Killing (Japan, 2018) [SDAFF 2018]

If one is to assess Killing as the work of Shinya Tsukamoto, you may find it kind of lacking as it is less spectacular than the director’s 1980s and 90s works. But that does not take away the complexity of the themes that he is dealing with. Structurally, the film is closer to Gemini (1999), which tried to expand its narrative while moving within a limited number of spaces. This film’s expansion is mostly at the abstract level as Killing addresses the title both as a concept and an event.

Killing follows Mokunoshin Tsuzuki (Sosuke Ikematsu), a masterless samurai who resides at the residence of a family in a farming community. Mokunoshin is preparing for his departure to join the war in Edo. He is then asked by seasoned warrior Sawamura (Ryusei Maeda), who is recruiting samurai and reserves, to join him on his way to Edo. The film explores the function of Mokunoshin’s and Sawamura’s line of vocation.

Perhaps, we can say that Mokunoshin stands for an idealist approach to samurai work based on theory and Sawamura, more of a practical warrior. The movie suggests that Mokunoshin, despite being a skilled samurai, has never been in a fatal encounter. On the contrary, the film dedicates a sequence to showing Sawamura fighting and winning a duel against another samurai.

The film builds up slow but is enough to register what’s at stake for every decision of Mokunoshin. Opening with an extreme close up of a steel being forged into a sword which then cuts to a trembling hand carrying a sword do not really mean any deception with the narrative. It then meditates the process of the first kill as a fatalistic event. What is a sword for? As depicted in the film, the sword is never really a function of farming work, which Mokunoshin helps wuth. The film does not lie – a sword is meant to kill.
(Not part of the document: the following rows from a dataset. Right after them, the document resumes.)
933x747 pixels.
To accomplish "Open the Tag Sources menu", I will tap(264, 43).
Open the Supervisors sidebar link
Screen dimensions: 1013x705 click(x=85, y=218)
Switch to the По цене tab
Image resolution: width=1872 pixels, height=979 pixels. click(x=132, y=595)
To deal with fate in this exploration, Killing does not really step out of Tsukamoto’s cybernetic explorations. By cybernetic, we mean the abstraction of the human as combined with the objects he uses to shape the world, whether machines or other useful objects and technology. But unlike the almost alien depiction of an actual marriage between man and metal in Tetsuo: The Iron Man (1989), a gun in Bullet Ballet (1998), or a camera in A Snake of June (2002), the sword in Killing actually makes the narrative more familiar.

The sword’s function is more than technological. Set during wartime in feudal Japan, the film calls for an exploration of the nature of crime and killing under the conditions of landlord subservience. Via dialogue suggestions, the film makes the class divide apparent: from who can join the war to the qualities of a lumpen, in the embodiment of the bandits, in this kind of society. Both of which are involved in the nature of the question it explores.
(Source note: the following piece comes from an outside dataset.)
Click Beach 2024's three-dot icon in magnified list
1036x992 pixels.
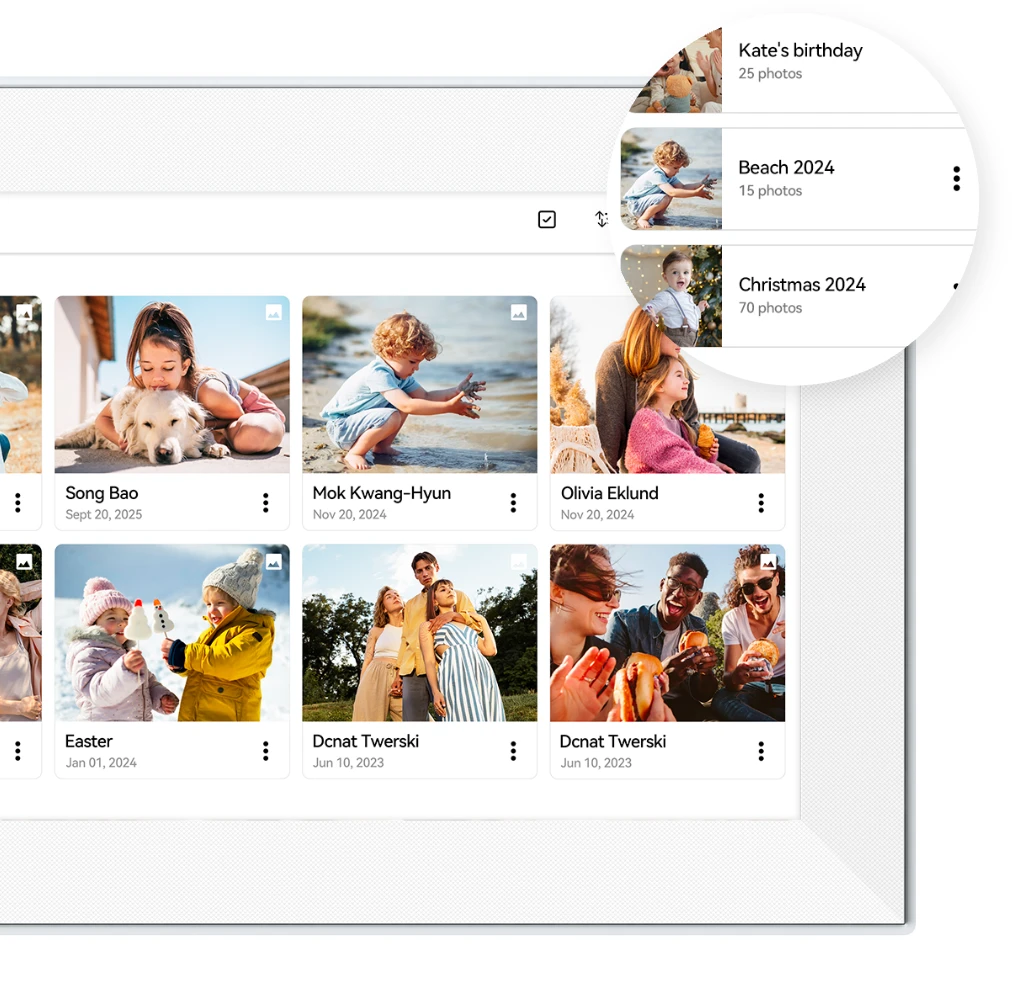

Killing then becomes a question of the act of killing in a class-divided society. How does one start killing? At least in the period that the film covers, it suggests of the act as one which a certain class has a privilege of: the samurai. It is in this sense that the exploration becomes cybernetic. Tsukamoto does not abstract the film on a metaphysical level. As much as outside the frame, as Sawamura suggests, there are “greater enemies”, they still remain imaginary as compared with the threats posed by the bandits.

The violent event leads slowly towards a paradigm shift with Mokunoshin. At times, there seems to be a shift of focus in the film from being class conscious, but the film reverts back to its agenda and resets from an issue of violence to an issue of class-function. The spectacular violence is not used in the film to divert attention, and the character of Sawamura assures this by being the model samurai that he is.
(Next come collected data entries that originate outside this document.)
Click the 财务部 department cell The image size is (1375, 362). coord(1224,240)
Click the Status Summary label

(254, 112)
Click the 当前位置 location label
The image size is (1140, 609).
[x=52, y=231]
Mokunoshin, on the other hand, seem to be the one out of place. Or to put it more precisely, out of time. As if he’s a character from a modernist story. Mokunoshin, being a skilled theorist, seem to become an image of cynicism. But he questions less of the stereotypes, Mokunoshin’s character questions the nature of their function as samurai – how does one fulfill its task? He understands the need for this question since he is not dealing with imagined enemies, but with people who he happened to deal with. But the asking why is there such a function did not dawn to him.

If there’s anything that is stylistically consistent with Tsukamoto’s other works, it is that the film again exhibits his ability to present complexities on a very limited form both in space and time. Which unlike most approaches, say on violence and killing, the film does not reflect a lot on the abstract humanistic aspects of the act. Rather, it considers how is it really done and what is its social role. By making the film more relevant to the present times, it becomes an exploration of the relationship between the act and class privilege.

Killing was shown on November 13 and 16 2018 at the San Diego Asian Film Festival.